*** Given entries Section Begins ***

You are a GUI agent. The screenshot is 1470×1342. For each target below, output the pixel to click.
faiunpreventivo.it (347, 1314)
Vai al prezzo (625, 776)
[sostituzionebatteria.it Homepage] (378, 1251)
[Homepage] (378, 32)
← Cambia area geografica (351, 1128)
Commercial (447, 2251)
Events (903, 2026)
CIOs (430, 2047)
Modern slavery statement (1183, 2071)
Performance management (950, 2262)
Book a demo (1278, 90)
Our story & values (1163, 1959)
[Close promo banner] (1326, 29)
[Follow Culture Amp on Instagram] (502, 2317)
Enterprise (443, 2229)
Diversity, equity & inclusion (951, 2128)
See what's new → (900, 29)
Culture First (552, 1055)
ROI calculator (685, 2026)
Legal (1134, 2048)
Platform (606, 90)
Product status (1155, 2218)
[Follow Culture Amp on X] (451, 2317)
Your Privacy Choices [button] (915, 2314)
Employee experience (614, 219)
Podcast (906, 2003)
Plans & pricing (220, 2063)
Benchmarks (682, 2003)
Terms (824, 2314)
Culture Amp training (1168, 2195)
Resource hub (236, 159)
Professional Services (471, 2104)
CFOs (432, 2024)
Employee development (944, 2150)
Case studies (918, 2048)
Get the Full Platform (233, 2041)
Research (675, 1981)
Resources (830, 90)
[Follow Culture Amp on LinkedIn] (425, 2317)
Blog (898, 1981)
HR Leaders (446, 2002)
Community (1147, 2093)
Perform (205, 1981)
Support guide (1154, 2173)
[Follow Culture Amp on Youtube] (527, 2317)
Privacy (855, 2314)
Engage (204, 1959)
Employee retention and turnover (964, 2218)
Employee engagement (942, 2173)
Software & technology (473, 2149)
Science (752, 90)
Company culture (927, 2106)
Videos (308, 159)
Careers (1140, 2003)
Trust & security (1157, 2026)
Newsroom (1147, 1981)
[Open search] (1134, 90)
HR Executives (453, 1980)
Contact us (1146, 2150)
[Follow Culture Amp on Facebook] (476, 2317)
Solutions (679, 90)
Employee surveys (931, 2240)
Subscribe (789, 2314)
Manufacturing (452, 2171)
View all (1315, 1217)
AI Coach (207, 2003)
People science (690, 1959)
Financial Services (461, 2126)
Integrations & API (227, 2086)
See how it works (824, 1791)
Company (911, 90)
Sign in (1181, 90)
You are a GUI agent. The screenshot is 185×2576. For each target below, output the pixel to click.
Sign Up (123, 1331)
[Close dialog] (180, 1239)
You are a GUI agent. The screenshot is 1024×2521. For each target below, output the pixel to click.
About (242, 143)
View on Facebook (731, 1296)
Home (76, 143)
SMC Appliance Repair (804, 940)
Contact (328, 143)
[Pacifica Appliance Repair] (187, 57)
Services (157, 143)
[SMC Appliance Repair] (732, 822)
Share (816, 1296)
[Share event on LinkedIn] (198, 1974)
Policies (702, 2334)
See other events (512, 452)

*** Given entries Section Ends ***

* **Task to carry out**: Print, please, the lines above from the very first through the one that holds "Modern slavery statement (1183, 2071)", both included, word for word and with nothing else.

* **Output**:
You are a GUI agent. The screenshot is 1470×1342. For each target below, output the pixel to click.
faiunpreventivo.it (347, 1314)
Vai al prezzo (625, 776)
[sostituzionebatteria.it Homepage] (378, 1251)
[Homepage] (378, 32)
← Cambia area geografica (351, 1128)
Commercial (447, 2251)
Events (903, 2026)
CIOs (430, 2047)
Modern slavery statement (1183, 2071)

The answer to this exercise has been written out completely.